According to a
newspaper debate, one of the participants at a meeting about
Anti-Semitism on
30th of August this year contends that there is very little
anti-Semitism in Norway.
Why? There aren’t that many Jews here.
Without Jews there
is no hate of Jews. Is this correct?
Jan T. Gross wrote
two books about the fate of the Polish Jews. That is a hard text to
read. The
first book, with the title Neighbour,
created a scandal in May 2000. The book shows how half of the
population in a
Polish town in July 1941 murdered the other half – 1600
individuals of all
ages. This is a story how ordinary Polish people killed their, through
generations, closest neighbours. How Polish people persuaded Gestapo
officers
to let them take things into their own hands, to make sure that none of
the
Jews could run away. How the head of the prettiest Jewish girl was used
as a
football after they have chopped it off with a huge enthusiasm in front
of the
crowed. How all those who were not killed with axes and different
kitchen
appliances ended up burned alive in a huge barn.

* _DATA SUPPLIED_:

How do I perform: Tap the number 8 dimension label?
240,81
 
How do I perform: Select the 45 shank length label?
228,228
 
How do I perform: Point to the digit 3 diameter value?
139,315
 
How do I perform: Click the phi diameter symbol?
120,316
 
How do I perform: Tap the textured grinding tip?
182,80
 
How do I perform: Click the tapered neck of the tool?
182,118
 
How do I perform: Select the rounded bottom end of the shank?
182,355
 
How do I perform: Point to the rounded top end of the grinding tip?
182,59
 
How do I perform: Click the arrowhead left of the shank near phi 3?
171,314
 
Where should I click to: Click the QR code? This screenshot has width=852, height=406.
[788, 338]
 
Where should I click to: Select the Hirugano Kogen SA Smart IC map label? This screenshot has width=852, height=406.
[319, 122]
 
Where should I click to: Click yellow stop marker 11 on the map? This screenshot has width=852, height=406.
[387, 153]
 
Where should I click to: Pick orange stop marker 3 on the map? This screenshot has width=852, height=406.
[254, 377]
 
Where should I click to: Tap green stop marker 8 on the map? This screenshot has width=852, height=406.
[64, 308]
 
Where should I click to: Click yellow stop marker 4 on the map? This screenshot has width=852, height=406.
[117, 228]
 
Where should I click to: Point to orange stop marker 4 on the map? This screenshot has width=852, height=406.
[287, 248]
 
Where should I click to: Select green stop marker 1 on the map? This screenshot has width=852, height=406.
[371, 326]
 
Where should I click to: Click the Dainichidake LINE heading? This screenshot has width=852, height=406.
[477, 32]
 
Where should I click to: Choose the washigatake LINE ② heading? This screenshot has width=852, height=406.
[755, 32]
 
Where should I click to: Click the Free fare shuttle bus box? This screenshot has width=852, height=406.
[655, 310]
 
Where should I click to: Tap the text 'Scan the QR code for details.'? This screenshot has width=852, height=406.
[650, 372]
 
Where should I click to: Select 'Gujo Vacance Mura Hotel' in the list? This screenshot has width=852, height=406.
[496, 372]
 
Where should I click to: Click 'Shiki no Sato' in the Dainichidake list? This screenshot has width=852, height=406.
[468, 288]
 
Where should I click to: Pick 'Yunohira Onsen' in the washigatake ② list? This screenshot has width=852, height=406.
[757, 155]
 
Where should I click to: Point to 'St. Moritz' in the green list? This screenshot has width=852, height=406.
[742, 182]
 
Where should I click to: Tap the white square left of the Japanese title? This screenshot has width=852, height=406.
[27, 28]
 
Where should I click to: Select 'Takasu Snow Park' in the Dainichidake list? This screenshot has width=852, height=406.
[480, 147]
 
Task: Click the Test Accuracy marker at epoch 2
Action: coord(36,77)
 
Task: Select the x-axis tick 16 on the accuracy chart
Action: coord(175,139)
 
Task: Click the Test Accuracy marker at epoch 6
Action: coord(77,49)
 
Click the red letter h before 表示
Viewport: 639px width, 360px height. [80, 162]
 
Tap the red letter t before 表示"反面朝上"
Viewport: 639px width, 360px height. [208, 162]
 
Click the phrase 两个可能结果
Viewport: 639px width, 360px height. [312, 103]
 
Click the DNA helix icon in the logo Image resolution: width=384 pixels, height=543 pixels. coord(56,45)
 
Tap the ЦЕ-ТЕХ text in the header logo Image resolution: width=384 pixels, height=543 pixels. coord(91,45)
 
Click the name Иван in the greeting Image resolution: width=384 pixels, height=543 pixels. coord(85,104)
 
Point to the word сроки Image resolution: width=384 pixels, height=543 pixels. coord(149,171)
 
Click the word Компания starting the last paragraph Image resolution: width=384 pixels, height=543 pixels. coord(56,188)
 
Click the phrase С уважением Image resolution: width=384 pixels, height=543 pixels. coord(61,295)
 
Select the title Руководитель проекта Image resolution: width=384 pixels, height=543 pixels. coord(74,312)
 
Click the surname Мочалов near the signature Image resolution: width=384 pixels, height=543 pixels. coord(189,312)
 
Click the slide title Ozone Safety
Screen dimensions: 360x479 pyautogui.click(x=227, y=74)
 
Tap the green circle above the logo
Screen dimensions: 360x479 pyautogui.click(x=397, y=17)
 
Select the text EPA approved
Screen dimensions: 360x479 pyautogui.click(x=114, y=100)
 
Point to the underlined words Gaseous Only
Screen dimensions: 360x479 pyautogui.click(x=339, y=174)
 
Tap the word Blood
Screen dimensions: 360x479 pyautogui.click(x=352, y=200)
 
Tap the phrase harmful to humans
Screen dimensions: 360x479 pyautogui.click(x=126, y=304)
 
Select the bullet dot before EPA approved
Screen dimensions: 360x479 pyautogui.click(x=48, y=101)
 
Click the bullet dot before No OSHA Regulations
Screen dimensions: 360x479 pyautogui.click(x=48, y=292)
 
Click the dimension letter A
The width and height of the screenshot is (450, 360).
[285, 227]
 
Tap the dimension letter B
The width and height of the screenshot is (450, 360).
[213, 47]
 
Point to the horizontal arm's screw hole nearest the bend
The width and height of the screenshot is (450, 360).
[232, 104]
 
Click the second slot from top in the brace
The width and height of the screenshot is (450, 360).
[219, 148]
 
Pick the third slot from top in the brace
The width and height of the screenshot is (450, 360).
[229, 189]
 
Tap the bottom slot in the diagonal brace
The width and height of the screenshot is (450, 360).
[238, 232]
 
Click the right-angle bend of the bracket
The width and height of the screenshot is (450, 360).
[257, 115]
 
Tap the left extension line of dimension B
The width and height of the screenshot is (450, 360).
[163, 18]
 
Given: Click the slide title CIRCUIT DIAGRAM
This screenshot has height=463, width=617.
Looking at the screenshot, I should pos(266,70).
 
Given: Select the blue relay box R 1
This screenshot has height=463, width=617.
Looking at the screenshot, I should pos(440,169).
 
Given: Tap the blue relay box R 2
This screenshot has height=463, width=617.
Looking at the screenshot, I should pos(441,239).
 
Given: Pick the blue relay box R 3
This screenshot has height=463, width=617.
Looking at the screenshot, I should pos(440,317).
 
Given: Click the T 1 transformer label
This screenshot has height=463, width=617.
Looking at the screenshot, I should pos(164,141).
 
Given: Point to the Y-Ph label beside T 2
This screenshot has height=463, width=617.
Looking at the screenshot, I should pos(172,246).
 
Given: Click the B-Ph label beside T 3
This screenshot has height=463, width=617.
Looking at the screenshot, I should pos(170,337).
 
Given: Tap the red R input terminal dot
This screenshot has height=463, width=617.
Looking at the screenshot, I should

* _SET TASKS_:
**A)** List every date that the passage on anti-Semitism mentions.
**B)** Summarize the passage on anti-Semitism in two sentences.
**C)** Extend the passage on anti-Semitism beyond its final sentence.

* _FINAL RESULTS_:
**A)**
30th of August (this year)
May 2000
July 1941

**B)** A participant in a newspaper debate about a meeting on anti-Semitism contends that Norway has very little anti-Semitism because few Jews live there, and the passage asks whether this is correct. It then turns to Jan T. Gross's book Neighbour, which caused a scandal in May 2000 by showing how half of a Polish town's population murdered the other half, 1600 people, in July 1941.

**C)**
Recently, the
second book came out with title Fear.
In this book Gross tells a tale of a Polish town Kiecle from the July
1946, a
year after Nazis surrendered. An 8-year-old child reported to the
police that
he had been kidnapped by the “local Jews” and kept locked
up in a cellar, until
he managed to escape. The police went to the location, a meeting place
for all
local Jews. They found a huge crowed of people in front of it, a crowed
furious
about the kidnapping of the boy. Instead of protecting the Jews, the
police
turned on them with their weapons and a clear signal for lynching was
given.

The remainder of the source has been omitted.